The temperature sensitivity (Q10) of soil respiration (Rs) is crucial to assess the carbon (C) budget of terrestrial ecosystems under global warming. The Q10 changes along a climatic gradient as well as its seasonal dynamics remain unclear, and the underlying microbial mechanisms are not well known. Here, the seasonal Q10 of Rs at the northern, middle, and southern sites of a natural temperate mixed forest was examined. The mean annual temperature (MAT) of the sampling sites spanned from 0.5 to 4.9 °C. The Q10 pattern over the climatic zones was highly dependent on season, with Q10 increasing toward the southern region in spring and autumn, but having a similar level across the sampling sites in summer. In spring, Q10 was independent of microbial community composition and functions. Instead, spring Q10 increased with decreasing C availability from north to south, consistent with the Carbon-Quality-Temperature theory. In summer, Q10 was closely associated with the dominance of microbial r-strategy features, characterized by high copiotroph/oligotroph and labile/recalcitrant C degradation gene ratios. In autumn, however, Q10 was driven by the K-selected microbial communities, which might have been ascribed to the priming effects mediated by fresh plant litter. The seasonality of Q10 was site-dependent. The southern and middle sites had the lowest Q10 in summer, consistent with the Seasonal Plasticity Hypothesis, which predicts lower temperature sensitivity in warmer seasons.
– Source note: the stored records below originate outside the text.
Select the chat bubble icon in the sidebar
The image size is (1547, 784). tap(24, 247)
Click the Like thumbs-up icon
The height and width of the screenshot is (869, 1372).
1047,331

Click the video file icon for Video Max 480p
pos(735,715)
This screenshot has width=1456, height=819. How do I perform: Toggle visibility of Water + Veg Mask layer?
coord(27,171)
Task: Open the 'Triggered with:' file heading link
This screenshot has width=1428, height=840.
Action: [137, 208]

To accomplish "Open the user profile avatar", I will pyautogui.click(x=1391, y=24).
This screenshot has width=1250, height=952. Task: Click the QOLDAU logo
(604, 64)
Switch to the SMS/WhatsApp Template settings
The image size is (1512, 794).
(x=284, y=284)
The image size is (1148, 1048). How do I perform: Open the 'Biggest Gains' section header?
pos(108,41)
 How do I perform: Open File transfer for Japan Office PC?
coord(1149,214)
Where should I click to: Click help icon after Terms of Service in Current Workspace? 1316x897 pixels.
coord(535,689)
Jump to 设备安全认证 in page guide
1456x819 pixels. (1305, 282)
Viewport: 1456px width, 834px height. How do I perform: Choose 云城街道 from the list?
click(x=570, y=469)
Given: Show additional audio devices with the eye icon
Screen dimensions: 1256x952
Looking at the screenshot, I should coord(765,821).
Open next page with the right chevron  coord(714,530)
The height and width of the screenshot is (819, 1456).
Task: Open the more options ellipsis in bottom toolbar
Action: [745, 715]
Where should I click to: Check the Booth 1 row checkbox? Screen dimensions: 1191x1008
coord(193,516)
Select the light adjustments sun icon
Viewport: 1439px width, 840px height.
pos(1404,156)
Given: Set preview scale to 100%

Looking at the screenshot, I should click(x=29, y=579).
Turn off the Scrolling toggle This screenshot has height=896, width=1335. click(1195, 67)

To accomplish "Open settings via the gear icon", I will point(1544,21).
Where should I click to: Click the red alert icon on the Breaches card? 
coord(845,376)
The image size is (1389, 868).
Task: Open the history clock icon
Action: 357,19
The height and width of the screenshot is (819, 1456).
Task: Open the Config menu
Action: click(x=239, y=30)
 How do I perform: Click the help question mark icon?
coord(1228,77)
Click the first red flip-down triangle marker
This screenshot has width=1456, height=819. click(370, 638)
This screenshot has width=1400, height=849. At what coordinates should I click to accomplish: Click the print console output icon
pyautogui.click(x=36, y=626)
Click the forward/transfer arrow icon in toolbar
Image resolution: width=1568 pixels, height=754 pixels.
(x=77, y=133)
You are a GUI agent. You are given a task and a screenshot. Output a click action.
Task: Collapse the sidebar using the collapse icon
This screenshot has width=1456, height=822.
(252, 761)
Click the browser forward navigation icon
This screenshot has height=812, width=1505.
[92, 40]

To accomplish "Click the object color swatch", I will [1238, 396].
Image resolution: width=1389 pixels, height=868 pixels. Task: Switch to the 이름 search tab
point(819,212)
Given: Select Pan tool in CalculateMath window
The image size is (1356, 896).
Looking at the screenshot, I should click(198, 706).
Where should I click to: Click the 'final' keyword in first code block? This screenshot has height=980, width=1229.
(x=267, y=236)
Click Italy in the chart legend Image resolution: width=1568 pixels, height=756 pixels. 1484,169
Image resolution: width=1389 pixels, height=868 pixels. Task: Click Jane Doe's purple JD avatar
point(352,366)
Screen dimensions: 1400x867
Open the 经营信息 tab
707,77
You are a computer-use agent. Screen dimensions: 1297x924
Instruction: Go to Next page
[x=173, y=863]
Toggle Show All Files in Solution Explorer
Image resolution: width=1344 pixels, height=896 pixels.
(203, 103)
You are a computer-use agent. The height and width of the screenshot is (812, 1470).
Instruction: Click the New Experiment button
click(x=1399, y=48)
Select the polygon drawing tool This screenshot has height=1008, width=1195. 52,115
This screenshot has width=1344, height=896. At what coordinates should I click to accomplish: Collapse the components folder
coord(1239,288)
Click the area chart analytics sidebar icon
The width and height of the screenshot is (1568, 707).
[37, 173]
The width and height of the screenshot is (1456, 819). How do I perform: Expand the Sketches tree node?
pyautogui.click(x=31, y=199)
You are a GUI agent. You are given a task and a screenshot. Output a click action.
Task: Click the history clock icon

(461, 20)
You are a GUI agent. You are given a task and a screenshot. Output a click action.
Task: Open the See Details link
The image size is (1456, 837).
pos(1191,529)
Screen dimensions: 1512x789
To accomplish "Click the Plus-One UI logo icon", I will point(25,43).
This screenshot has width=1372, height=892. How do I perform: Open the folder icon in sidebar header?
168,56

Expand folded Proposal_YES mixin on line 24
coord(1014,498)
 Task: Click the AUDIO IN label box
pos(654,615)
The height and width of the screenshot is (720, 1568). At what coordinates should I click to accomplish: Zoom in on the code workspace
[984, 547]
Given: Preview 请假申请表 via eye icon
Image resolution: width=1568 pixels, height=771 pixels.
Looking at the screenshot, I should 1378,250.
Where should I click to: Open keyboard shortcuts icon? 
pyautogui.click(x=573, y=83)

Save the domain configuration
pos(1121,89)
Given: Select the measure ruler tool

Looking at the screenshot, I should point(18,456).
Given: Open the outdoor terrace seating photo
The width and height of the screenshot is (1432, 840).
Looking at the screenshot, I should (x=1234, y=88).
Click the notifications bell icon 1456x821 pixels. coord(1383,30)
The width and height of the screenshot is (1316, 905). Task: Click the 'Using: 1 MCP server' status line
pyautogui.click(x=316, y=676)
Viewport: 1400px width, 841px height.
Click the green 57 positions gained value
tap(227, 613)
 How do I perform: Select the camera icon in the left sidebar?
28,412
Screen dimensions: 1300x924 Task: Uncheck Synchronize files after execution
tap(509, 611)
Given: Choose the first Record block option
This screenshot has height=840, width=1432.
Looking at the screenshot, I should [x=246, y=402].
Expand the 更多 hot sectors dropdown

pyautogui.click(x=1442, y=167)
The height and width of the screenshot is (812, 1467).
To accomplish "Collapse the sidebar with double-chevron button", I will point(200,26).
In contrast, the Q10 at the northern site remained stable during the growing season due to minor seasonal fluctuations in plant litter inputs and microbial community composition and functions. This work deepens our understanding on the complex relationships between Q10, carbon availability and microorganisms over spatial and temporal scales by translating microbial phylogenetic data into life strategies.